**WHAT IS BEING ASKED**
Can you write out the part of the data that opens with the line containing "Given: Open the" and runs through the end, substituting "subscription" for "newsletter" and changing nothing else? Leave the pictures out of your answer.

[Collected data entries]

+===+

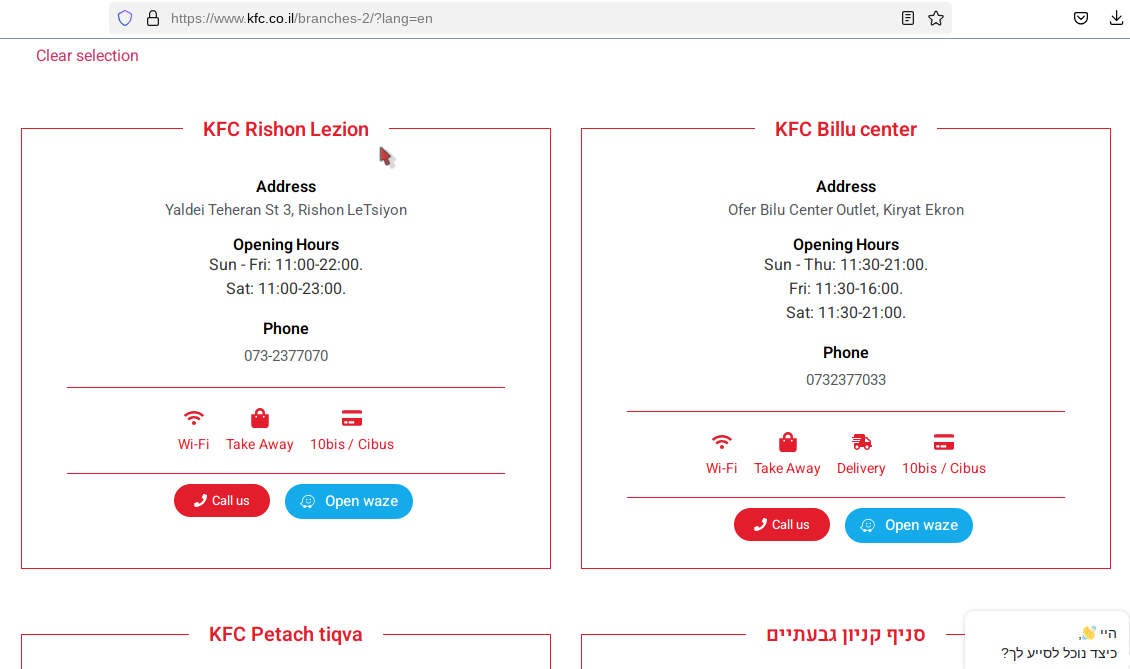Click 10bis / Cibus card icon, Billu center
Image resolution: width=1130 pixels, height=669 pixels.
944,442
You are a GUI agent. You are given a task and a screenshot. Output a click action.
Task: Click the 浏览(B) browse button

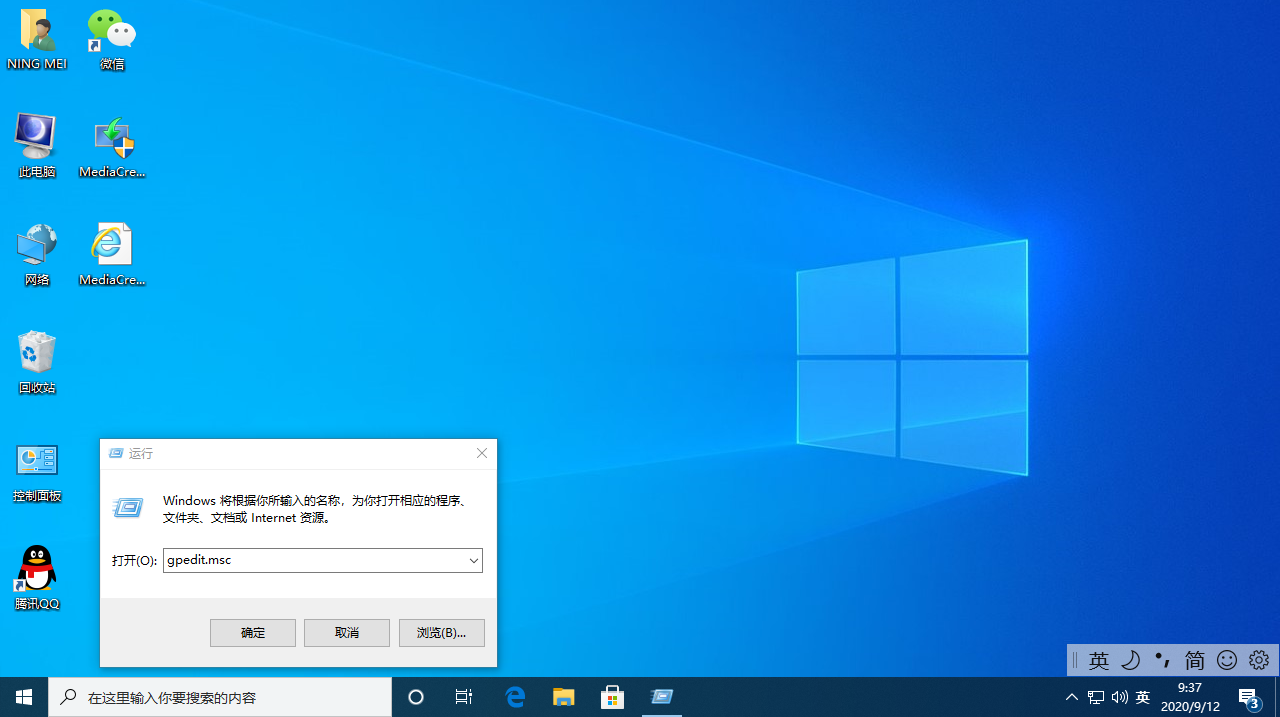(x=441, y=632)
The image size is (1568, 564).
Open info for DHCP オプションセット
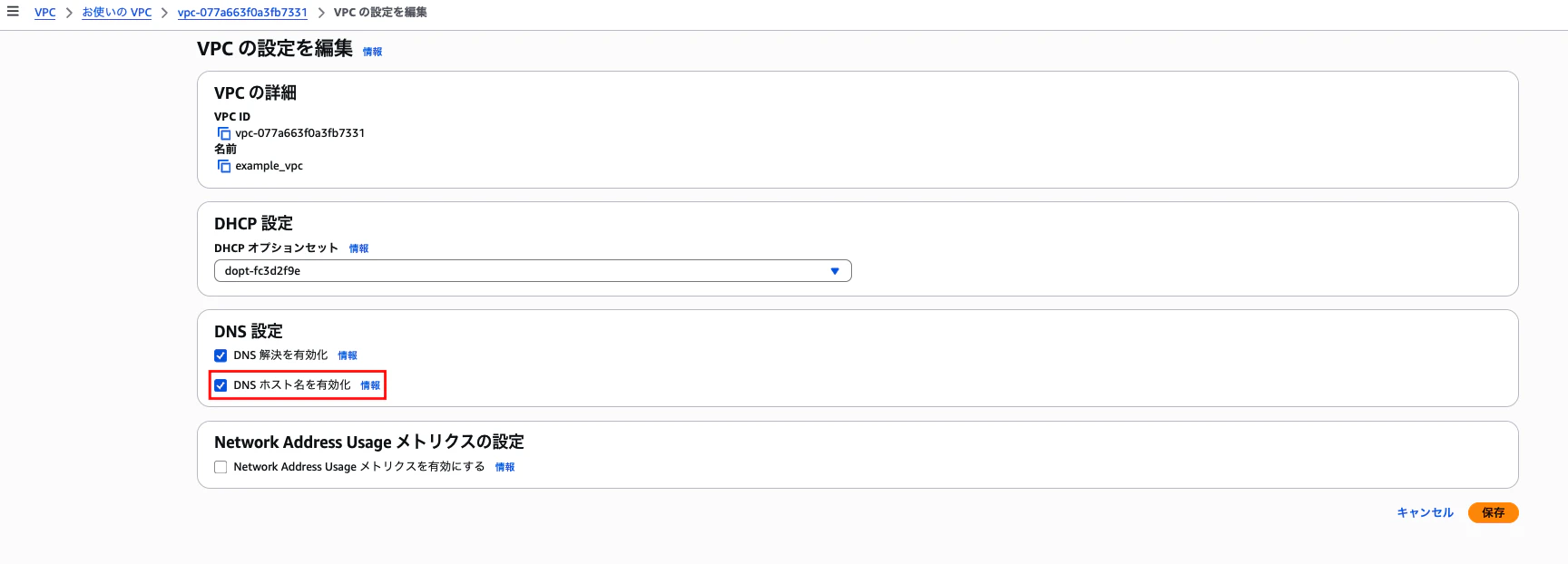pos(358,248)
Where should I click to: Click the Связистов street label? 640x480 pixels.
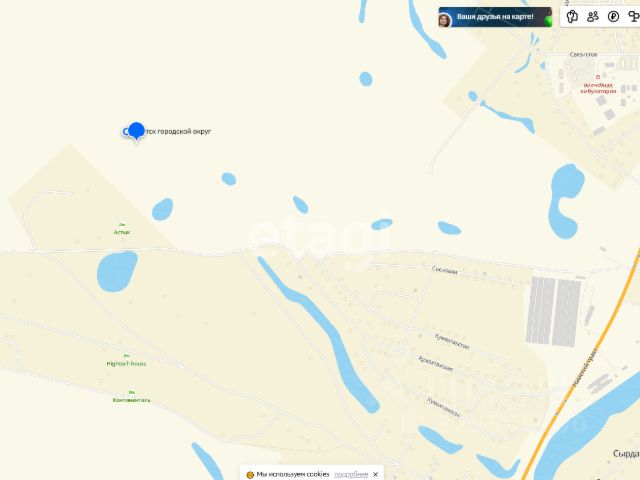[583, 54]
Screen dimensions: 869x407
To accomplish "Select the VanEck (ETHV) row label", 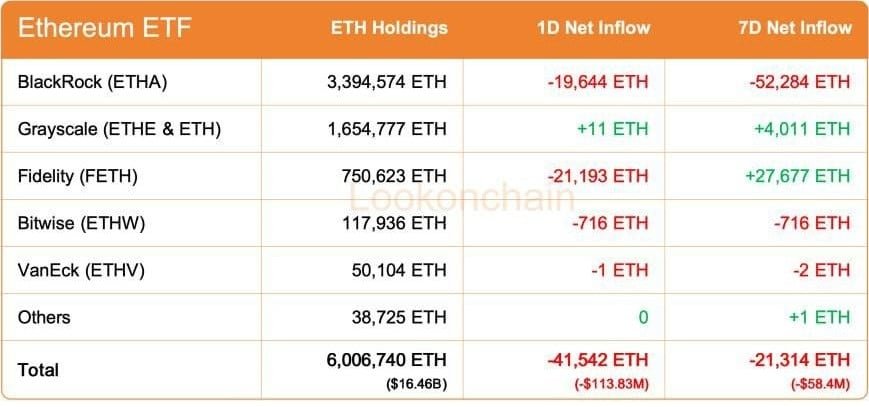I will tap(79, 270).
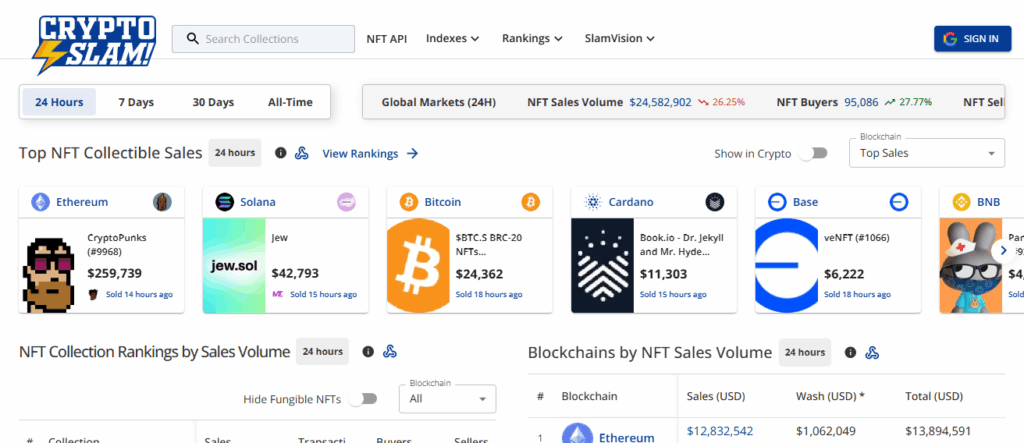Expand the Indexes menu
The image size is (1024, 443).
tap(452, 39)
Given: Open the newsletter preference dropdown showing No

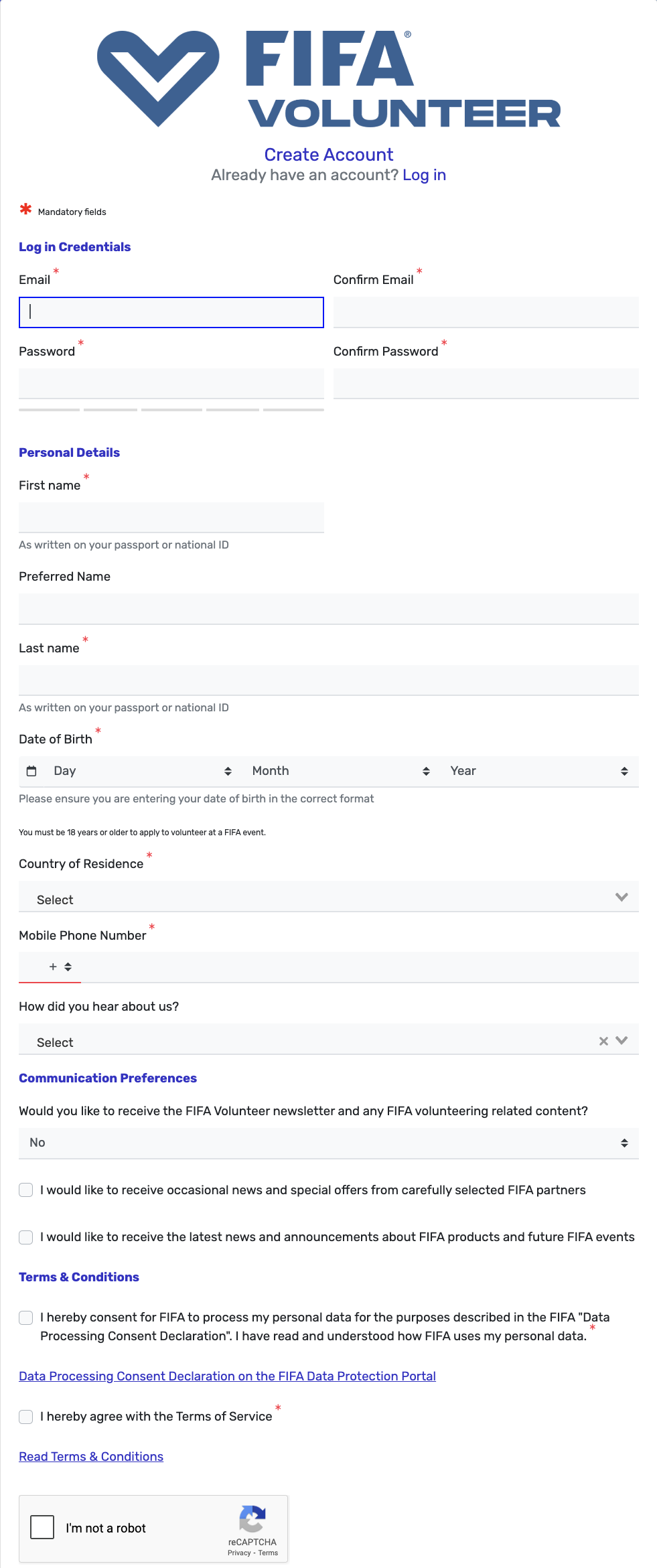Looking at the screenshot, I should coord(328,1143).
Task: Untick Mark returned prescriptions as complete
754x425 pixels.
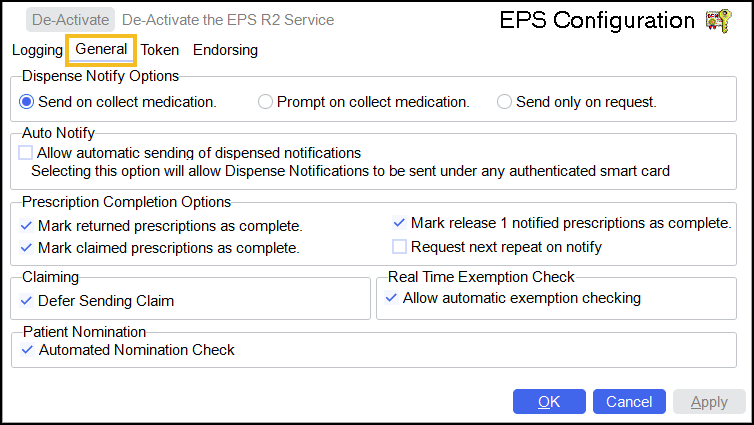Action: click(27, 226)
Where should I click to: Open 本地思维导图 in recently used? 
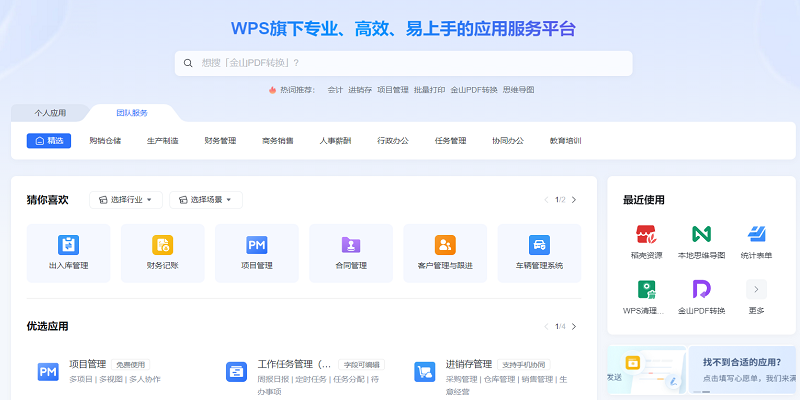[701, 234]
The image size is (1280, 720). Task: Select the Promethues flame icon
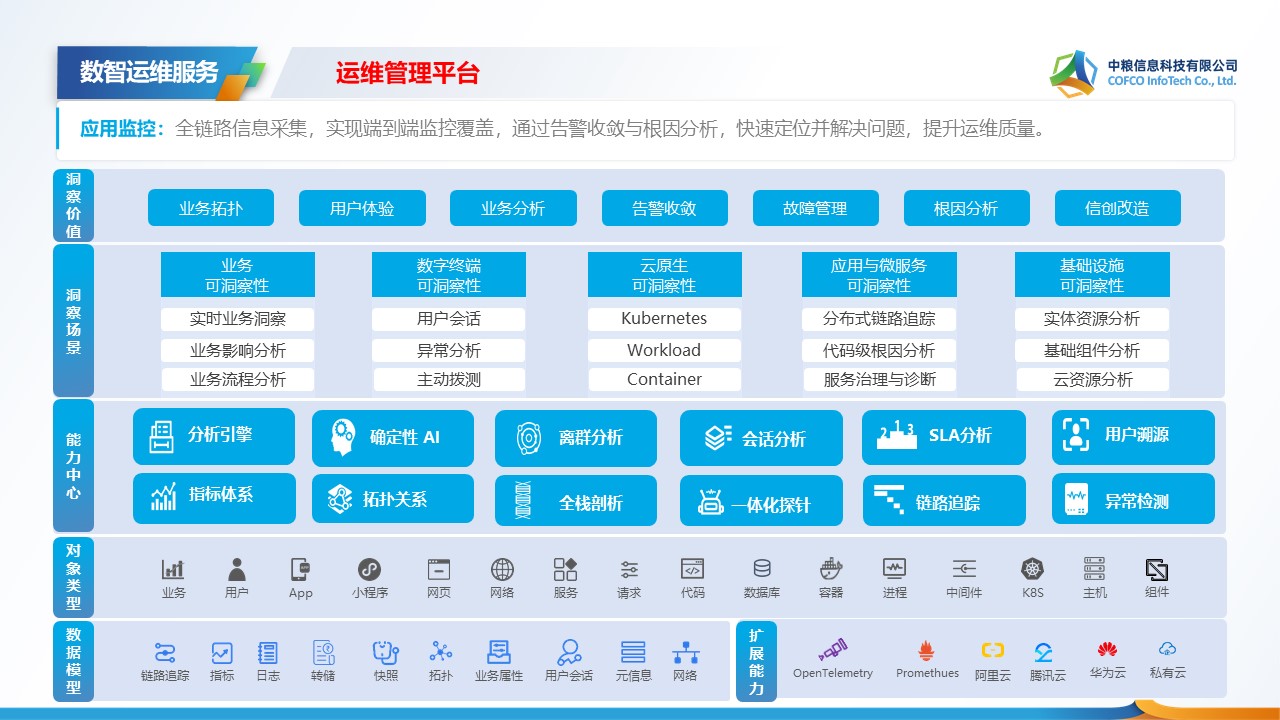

+===+

**RESULT**
Given: Open the subscription preference dropdown showing No

Looking at the screenshot, I should coord(328,1143).
Task: Untick Mark returned prescriptions as complete
754x425 pixels.
Action: click(27, 226)
Where should I click to: Open 本地思维导图 in recently used? 
[701, 234]
The image size is (1280, 720). Task: Select the Promethues flame icon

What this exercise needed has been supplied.